Al parecer los intercambios fueron subiendo de tono y el correo se fue llenando de latigazos verbales de uno y otro lado. …Y tú cargas con cincuenta mil españoles muertos. Y tú mientras afilando los cuchillos para degollar la democracia. Y tú haciéndole la maleta al rey para que coja vuelo. Y tú engañando al pueblo con la promesa de la España grande y libre.

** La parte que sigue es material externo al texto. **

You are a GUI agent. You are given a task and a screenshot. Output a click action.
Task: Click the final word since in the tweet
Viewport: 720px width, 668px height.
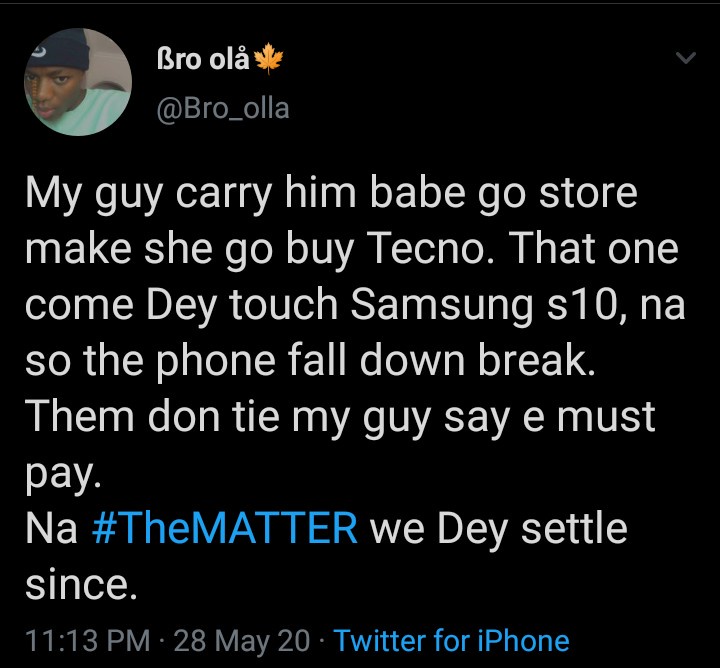[x=80, y=584]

Dice mi amigo que su conocido se entregó de manera febril a su batalla dialéctica y descuidó su cosa doméstica hasta el punto de que su vivienda no era más que un vertedero de mondas y suciedad. Fue tal el paroxismo, que Apolo y Dionisio terminaron citándose para algo parecido a un duelo en una cafetería llamada Los leones. Y hete aquí al individuo desdoblado solo en una mesa frente a un café, mirando a los celajes, distraído con el trajín cotidiano de camareros y clientes, y preguntándose cuánto tardaría el personal de limpieza que tuvo que contratar para poner en orden su casa convertida en auténtica pocilga.
Mi amigo me terminó el cuento diciéndome que desconocía la procedencia del personal de limpieza, pero que confiaba en que fuera gente con menos fiebre que la de su conocido, quien, por cierto, cerró las cuentas. No fue igual de feliz, pero se sintió útil.